German new-car market to see ‘significant’ boost in second quarter
10 May 2023
The new-car market in Germany got off to a positive start in the second quarter of 2023, as it continues to show signs of a slow recovery. Registrations of new vehicles climbed 13% year on year in April to 202,947 units, according to the latest figures released by the Kraftfahrt-Bundesamt (KBA).
Last month’s increase was largely driven by commercial registrations, which rose 18%. Private registrations increased only slightly by 3%, making up 33% of the overall market share. In the four months leading up to April, a total of 869,800 new cars were registered, up 8% compared to 2022.
‘Compared to the previous year, new-car registrations are developing positively. We also expect a significant increase for the entire second quarter,’ said Reinhard Zirpel, president of the Association of International Motor Vehicle Manufacturers (VDIK).
He warned that the numbers are still down compared to previous years, adding that registrations are ‘far away’ from reaching pre-COVID-19 levels. Between January and April, new-car registrations dropped 27% compared to the 1.19 million vehicles registered in the same period in 2019.
The German Association of the Automotive Industry (VDA) has upgraded its annual forecast, citing positive developments such as supply chain improvements and carmakers’ abilities to reduce high order backlogs. The association is now projecting that the new-car market will grow 4% in 2023, equating to 2.76 million new vehicles.
Production improves but orders slow
In the past few months, the supply of key components for vehicle manufacturing has improved, aiding the slow market recovery. But the road ahead is still marked by uncertainties as buyers remain cautious about making big purchases.
Inflation eased somewhat in recent months and is expected to have dropped to 7.2% in April from 7.4% in March. But consumers are also acutely aware of the growing costs of living as energy and food prices remain high. Germany’s ifo Institute said that consumer spending will only recover slowly, cautioning that the economy remains divided.
‘The new-car registrations reflect the improved supply capacity rather than the actual market situation,’ added Zirpel. ‘The current low level of incoming orders shows a weakening desire on the part of customers to buy cars. We could feel the impact on new-car registrations in the second half of the year.’
A wider look at the automotive market reveals that order numbers fell again in April, with German carmakers reporting 8% fewer domestic orders compared to a year ago. However, production levels have continued to improve for the 12th month in a row. In April, 321,000 passenger cars rolled off the production lines, a 24% jump year on year.
The VDA highlighted that low levels of comparison need to be taken into account. In the first four months of 2023, just under 1.5 million passenger cars were produced. While this corresponds to a year-on-year increase of 35%, this figure is still down 13% on the same period in 2019.
‘The passenger car markets in Germany and Europe are developing somewhat better than expected, which is of course good news,’ said VDA president Hildegard Müller.

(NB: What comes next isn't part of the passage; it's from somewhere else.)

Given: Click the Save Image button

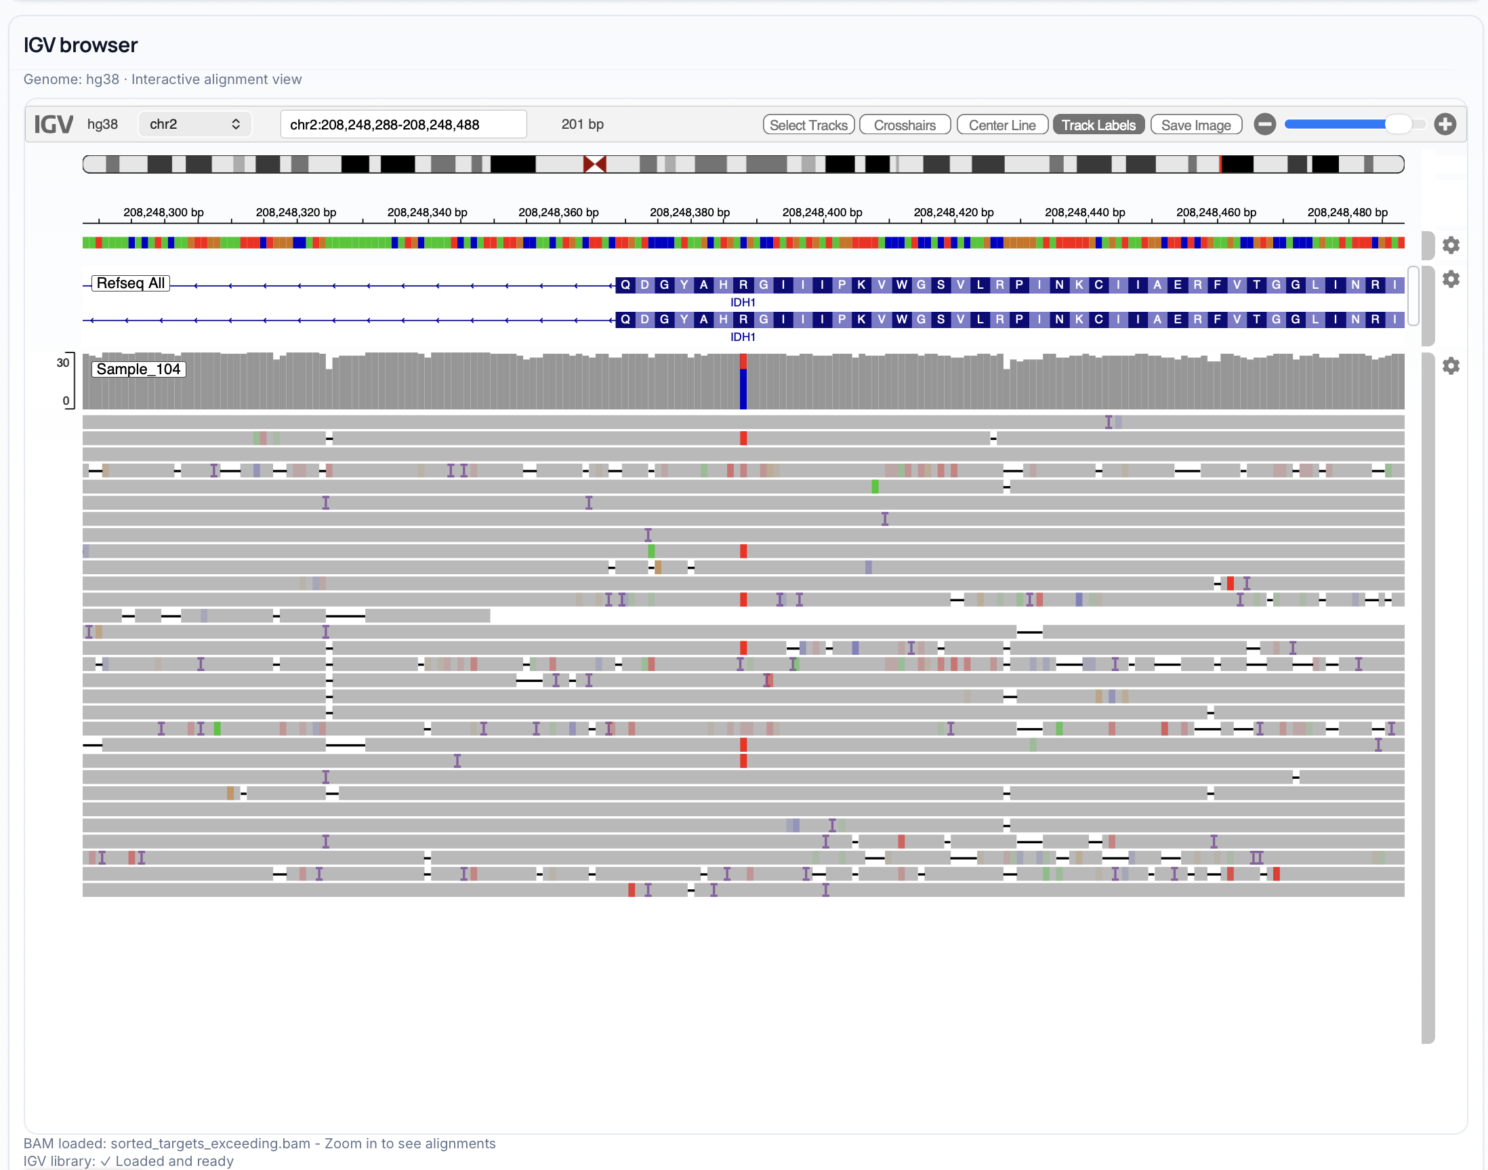Looking at the screenshot, I should click(1196, 124).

‘But you have to look at the whole picture. The reality is that the markets are still well below pre-crisis levels. Although the situation is slowly improving, the restrictions on intermediate and primary products as well as the high energy and raw material prices are dampening the necessary recovery.’
BEVs on a roll, but PHEVs take a hit
A reduction of electric-vehicle (EV) incentives is also impacting registrations. Subsidies for plug-in hybrids (PHEVs) are no longer available in Germany, with this powertrain type recording a significant decrease since the start of 2023 when incentives were dropped.

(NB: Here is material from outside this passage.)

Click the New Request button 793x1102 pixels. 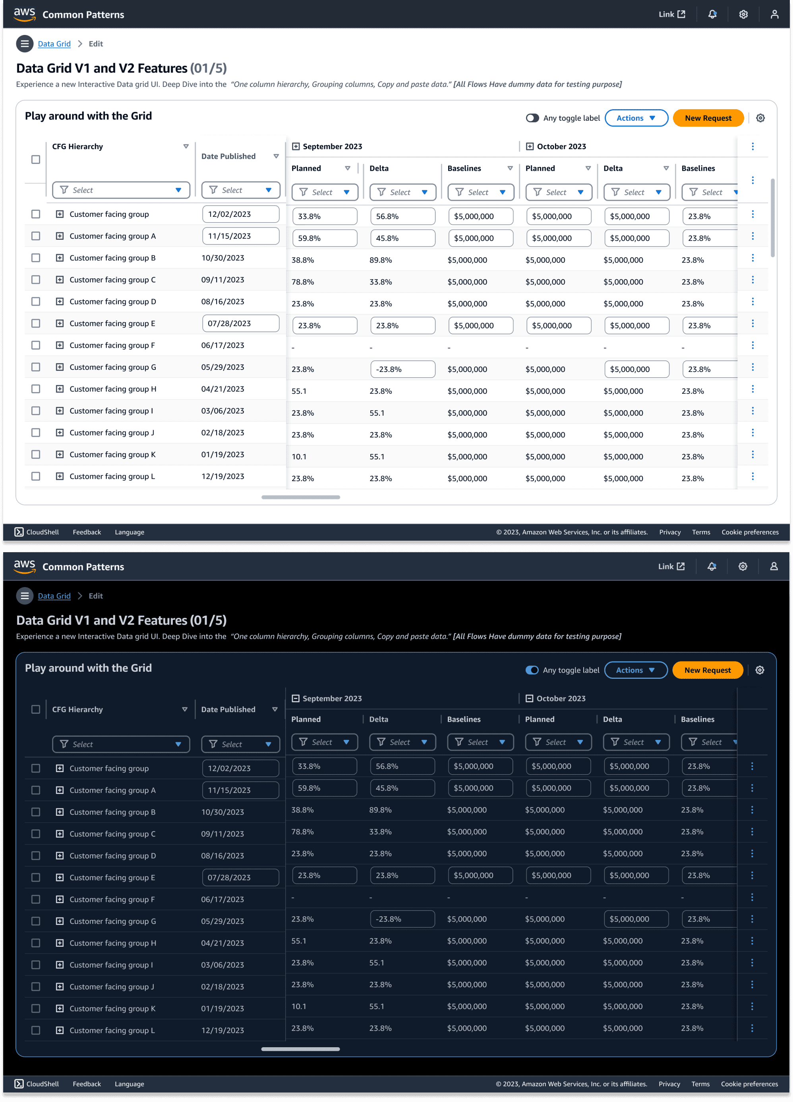click(x=708, y=118)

In the first four months of 2023, around 49,300 plug-in vehicles were newly registered, plummeting 45% year on year. In April, only 11,800 new PHEVs were registered, a year-on-year decline of 46%.
On the other hand, battery-electric vehicles (BEVs) continued to see dynamic growth. BEV registrations increased 34% last month – the equivalent of around 29,700 new cars – giving this segment an overall market share of 15%.
While all-electric vehicles continue to sell well, this trend cannot mask an overall decline seen among EV registrations. Since the start of the year, new EV registrations – including BEVs, PHEVs and fuel-cell electric vehicles – have seen a progressive decline. From January to April, 173,900 new EVs were registered, down 11% compared to a year ago.
Since the energy crisis began last year, analysts have voiced concern over how this will impact EV adoption and production costs. The VDA said that high energy costs remain an ongoing issue in the industry. ‘Energy costs must come down, a reduction of the electricity tax to the European minimum is overdue. All these points remain an important political task. Here we need more speed and determination,’ she said.